Task prompt: Copy the records below character for character.
Start of The records
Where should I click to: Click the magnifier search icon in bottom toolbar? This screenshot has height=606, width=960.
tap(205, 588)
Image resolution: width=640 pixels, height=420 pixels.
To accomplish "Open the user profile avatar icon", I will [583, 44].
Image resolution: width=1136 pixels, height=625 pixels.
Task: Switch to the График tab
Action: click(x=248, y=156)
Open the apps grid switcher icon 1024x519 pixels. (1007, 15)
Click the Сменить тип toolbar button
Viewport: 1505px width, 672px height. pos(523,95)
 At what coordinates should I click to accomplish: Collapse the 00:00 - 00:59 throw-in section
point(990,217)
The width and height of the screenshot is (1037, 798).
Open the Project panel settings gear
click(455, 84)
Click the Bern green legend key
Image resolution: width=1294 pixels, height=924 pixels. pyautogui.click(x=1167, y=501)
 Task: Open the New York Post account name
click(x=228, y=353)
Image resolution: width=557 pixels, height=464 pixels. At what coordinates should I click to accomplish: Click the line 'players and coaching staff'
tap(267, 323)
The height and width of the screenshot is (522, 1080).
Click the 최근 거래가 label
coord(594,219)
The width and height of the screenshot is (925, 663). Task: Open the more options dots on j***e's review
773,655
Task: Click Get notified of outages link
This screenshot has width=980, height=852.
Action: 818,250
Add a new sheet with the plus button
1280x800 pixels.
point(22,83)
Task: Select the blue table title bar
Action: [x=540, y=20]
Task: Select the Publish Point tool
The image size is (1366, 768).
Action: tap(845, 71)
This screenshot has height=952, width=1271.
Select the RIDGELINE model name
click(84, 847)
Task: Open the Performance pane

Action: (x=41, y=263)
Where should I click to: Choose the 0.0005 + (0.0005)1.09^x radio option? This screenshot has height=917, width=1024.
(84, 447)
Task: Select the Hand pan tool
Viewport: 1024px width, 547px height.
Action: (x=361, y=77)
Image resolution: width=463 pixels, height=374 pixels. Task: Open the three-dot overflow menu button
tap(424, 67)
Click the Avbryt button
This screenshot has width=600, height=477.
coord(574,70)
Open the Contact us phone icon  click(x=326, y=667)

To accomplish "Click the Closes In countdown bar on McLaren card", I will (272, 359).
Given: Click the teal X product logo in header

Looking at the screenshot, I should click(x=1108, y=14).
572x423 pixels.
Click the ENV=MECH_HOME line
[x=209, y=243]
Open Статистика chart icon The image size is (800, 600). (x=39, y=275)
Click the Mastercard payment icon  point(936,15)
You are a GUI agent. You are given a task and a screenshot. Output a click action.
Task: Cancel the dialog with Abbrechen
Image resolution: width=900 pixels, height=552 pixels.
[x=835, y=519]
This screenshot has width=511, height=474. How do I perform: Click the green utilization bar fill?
End of The records
Exercise solution:
Where should I click to: Click the magnifier search icon in bottom toolbar? This screenshot has height=606, width=960.
tap(205, 588)
Image resolution: width=640 pixels, height=420 pixels.
To accomplish "Open the user profile avatar icon", I will [583, 44].
Image resolution: width=1136 pixels, height=625 pixels.
Task: Switch to the График tab
Action: click(x=248, y=156)
Open the apps grid switcher icon 1024x519 pixels. (1007, 15)
Click the Сменить тип toolbar button
Viewport: 1505px width, 672px height. pos(523,95)
 At what coordinates should I click to accomplish: Collapse the 00:00 - 00:59 throw-in section
point(990,217)
The width and height of the screenshot is (1037, 798).
Open the Project panel settings gear
click(455, 84)
Click the Bern green legend key
Image resolution: width=1294 pixels, height=924 pixels. pyautogui.click(x=1167, y=501)
 Task: Open the New York Post account name
click(x=228, y=353)
Image resolution: width=557 pixels, height=464 pixels. At what coordinates should I click to accomplish: Click the line 'players and coaching staff'
tap(267, 323)
The height and width of the screenshot is (522, 1080).
Click the 최근 거래가 label
coord(594,219)
The width and height of the screenshot is (925, 663). Task: Open the more options dots on j***e's review
773,655
Task: Click Get notified of outages link
This screenshot has width=980, height=852.
Action: 818,250
Add a new sheet with the plus button
1280x800 pixels.
point(22,83)
Task: Select the blue table title bar
Action: [x=540, y=20]
Task: Select the Publish Point tool
The image size is (1366, 768).
Action: tap(845, 71)
This screenshot has height=952, width=1271.
Select the RIDGELINE model name
click(84, 847)
Task: Open the Performance pane

Action: (x=41, y=263)
Where should I click to: Choose the 0.0005 + (0.0005)1.09^x radio option? This screenshot has height=917, width=1024.
(84, 447)
Task: Select the Hand pan tool
Viewport: 1024px width, 547px height.
Action: (x=361, y=77)
Image resolution: width=463 pixels, height=374 pixels. Task: Open the three-dot overflow menu button
tap(424, 67)
Click the Avbryt button
This screenshot has width=600, height=477.
coord(574,70)
Open the Contact us phone icon  click(x=326, y=667)

To accomplish "Click the Closes In countdown bar on McLaren card", I will (272, 359).
Given: Click the teal X product logo in header

Looking at the screenshot, I should click(x=1108, y=14).
572x423 pixels.
Click the ENV=MECH_HOME line
[x=209, y=243]
Open Статистика chart icon The image size is (800, 600). (x=39, y=275)
Click the Mastercard payment icon  point(936,15)
You are a GUI agent. You are given a task and a screenshot. Output a click action.
Task: Cancel the dialog with Abbrechen
Image resolution: width=900 pixels, height=552 pixels.
[x=835, y=519]
This screenshot has width=511, height=474. How do I perform: Click the green utilization bar fill?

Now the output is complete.